Before the cloud, the world worked
roughly like this in the kind of data center world automation
world, whatever you want to call it, pre cloud,
pre API driven infrastructure. You would
do procurements and you would go to
vendors. You might talk to Dell and HPE and someone else
for some servers or Cisco and someone else for some switches,
and you would design something and you would build out your
infrastructure. And that would run for somewhere around three to five
years before any individual piece of equipment was recapitalized.
So the network and security and operations teams would deliver
this infrastructure to the application teams,
right. And then they would live within it, and of course they would add to
it or they would remove some things. But for the most part,
that pre cloud is very slow moving.
It takes weeks or months to go through these procurement
cycles to build this stuff. And then apps are kind of stuffed
into what was built. And so in this world,
things like network analysis and threat detection tools were used
as the primary mechanism to identify intrusions,
and then humans would respond to them through some ticketing system
that is totally inadequate to cloud. And here's why.
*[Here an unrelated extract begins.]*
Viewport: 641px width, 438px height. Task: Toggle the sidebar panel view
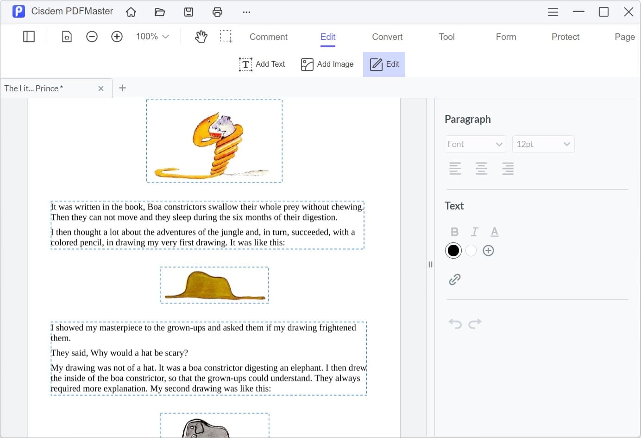point(28,36)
In cloud, you don't go build all the infrastructure
and then let your developers into it. The developers are building
the infrastructure as they go. This whole thing is flipped on its head,
right? Infrastructure is now or should be
in cloud. If you're not doing it this way, you're losing a
lot of the advantages of cloud. But the way it works now
is when I go build an application, I'm a software developer,
software architect for a long, long time,
I'm going to, as part of building my app, build its infrastructure,
or at least much of it. So that
might be this morning. Earlier, I was building
out a global network, and that took me a few minutes.
To build a global network in the past would have taken large teams,
months. Right? So this is a great thing because I can go really
fast and I can deploy quickly, but it also
means that I have to be worried about securing it along the way.
So in this world, rather than there being this kind of network
analysis and ids and all this stuff, you might want to do
some of that still. But mainly what you're going to be worried about
is checking the configuration of that cloud infrastructure.
Remember those comments that most of these breaches are due
to misconfiguration, not due to the
traditional ways that hackers would get in. So you can use things like
policy as code validation tools, okay?
And you want automation on your side for detection and
remediation as well. So what this really means is that
cloud security is a software engineering problem.
It's a computer science problem, not a
security analysis problem in the traditional sense.
All right, let's get to, I promise, not that many slides.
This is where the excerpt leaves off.